The blast on November 10 of last year cut off the pipeline linking Bahrain’s Bapco refinery with oil giant Aramco’s main pumping station in neighboring Saudi Arabia’s Dhahran province.
Authorities at the time blamed “terrorists” for the explosion.
The interior ministry said Wednesday that four Bahraini men, aged 23 to 27, had been arrested for “plotting” and “remotely bombing” the pipeline outside the capital Manama.
Two of the four had received “intensive training at the Iranian Revolutionary Guard camps with the help of the leading fugitive terrorists living in Iran,” it said in a statement.
Three others remain at large, according to the statement.

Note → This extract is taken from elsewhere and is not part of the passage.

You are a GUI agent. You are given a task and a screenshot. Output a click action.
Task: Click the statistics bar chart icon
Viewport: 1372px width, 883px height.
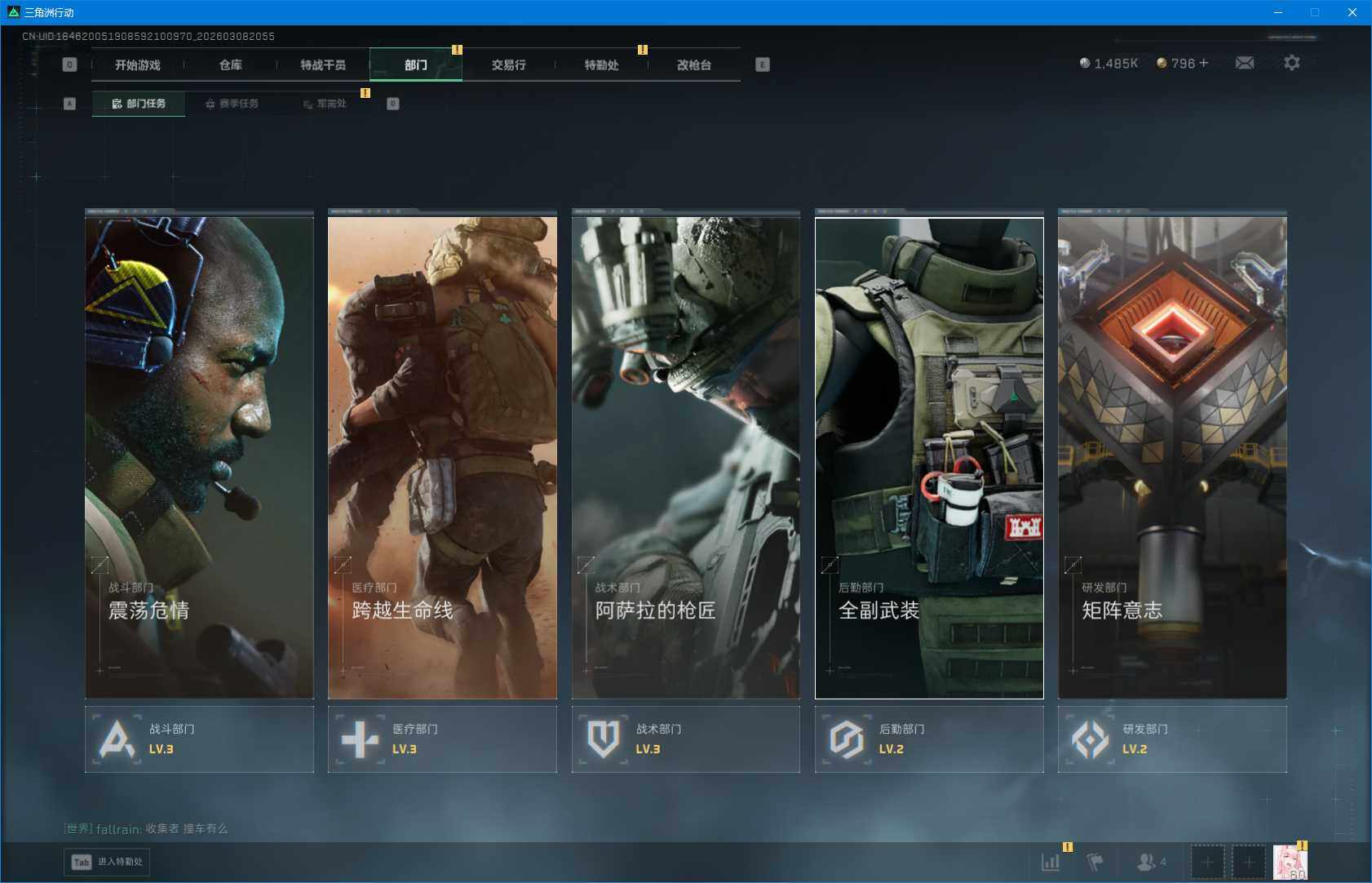(1051, 862)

The interior ministry accused all seven of belonging to the “February 14 Coalition” — a reference to a protest movement that emerged in 2011 against the Al-Khalifa dynasty, which has ruled Bahrain for more than two centuries.
Protests have continued to rock the Sunni-ruled, Shiite-majority kingdom, as authorities escalate their clampdown on political dissent, frequently accusing opposition figures of links to Shiite Iran.
Since 2011, hundreds of Bahrainis have been stripped of their citizenship and protesters and opposition leaders jailed or driven into exile.
Bahrain accuses Tehran of supporting the opposition in a bid to overthrow the government, but Tehran denies involvement.
Manama has drawn harsh criticism from leading rights groups, including Amnesty International and Human Rights Watch, over its treatment of the opposition.
A key ally of Washington located between regional rivals Saudi Arabia and Iran, Bahrain is home to the US Navy’s Fifth Fleet.